::: The records

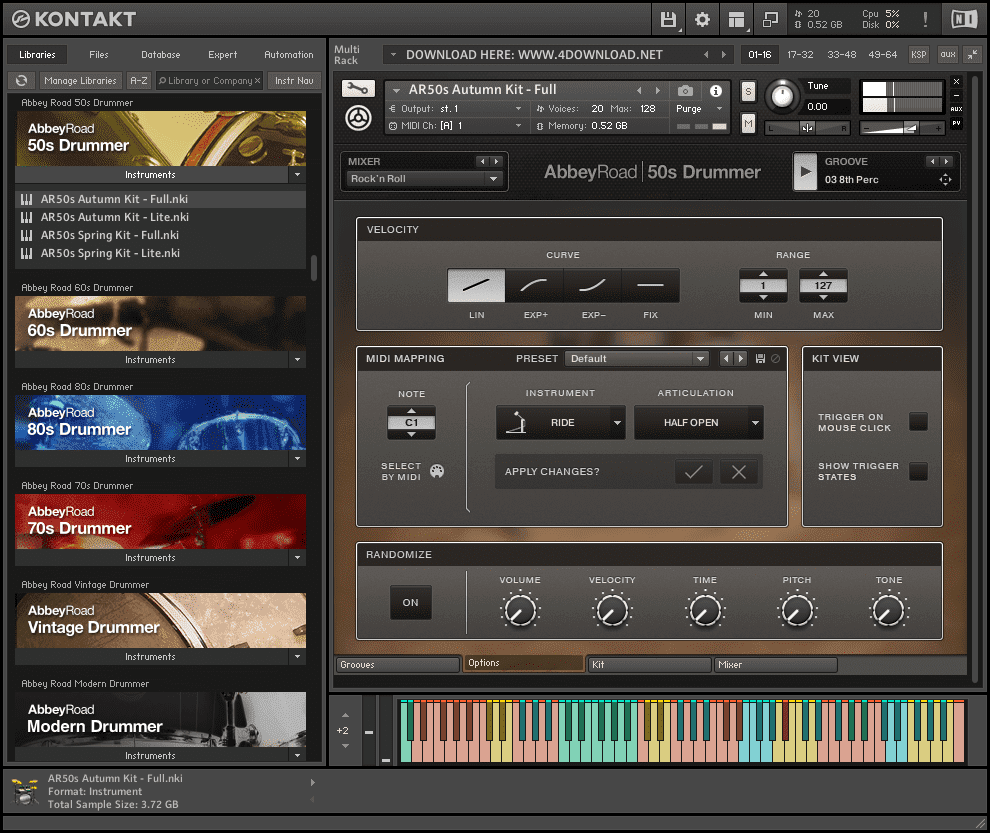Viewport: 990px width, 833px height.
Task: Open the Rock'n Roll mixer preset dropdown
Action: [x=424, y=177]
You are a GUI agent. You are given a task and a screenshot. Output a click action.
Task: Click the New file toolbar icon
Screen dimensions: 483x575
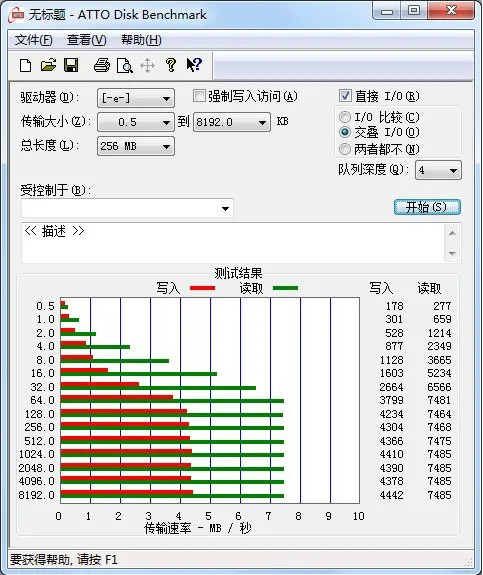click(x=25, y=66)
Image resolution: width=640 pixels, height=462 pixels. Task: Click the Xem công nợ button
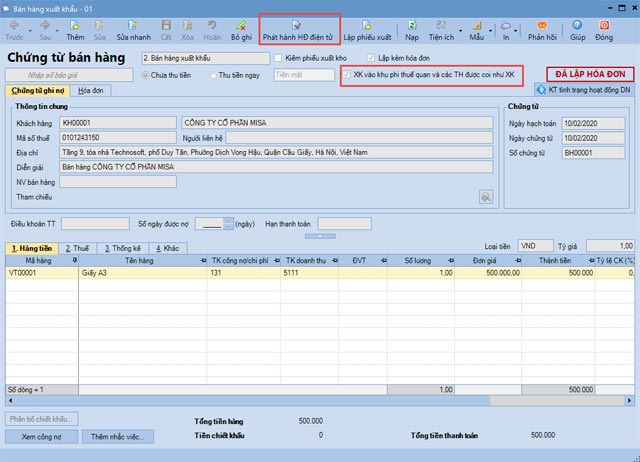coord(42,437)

::::::

**Aim of the task**
Could you quote every line of the records above verbatim, leaving the pictures out?

**Exercise answer**
Viewport: 990px width, 833px height.
Task: Open the Rock'n Roll mixer preset dropdown
Action: [x=424, y=177]
You are a GUI agent. You are given a task and a screenshot. Output a click action.
Task: Click the New file toolbar icon
Screen dimensions: 483x575
click(x=25, y=66)
Image resolution: width=640 pixels, height=462 pixels. Task: Click the Xem công nợ button
coord(42,437)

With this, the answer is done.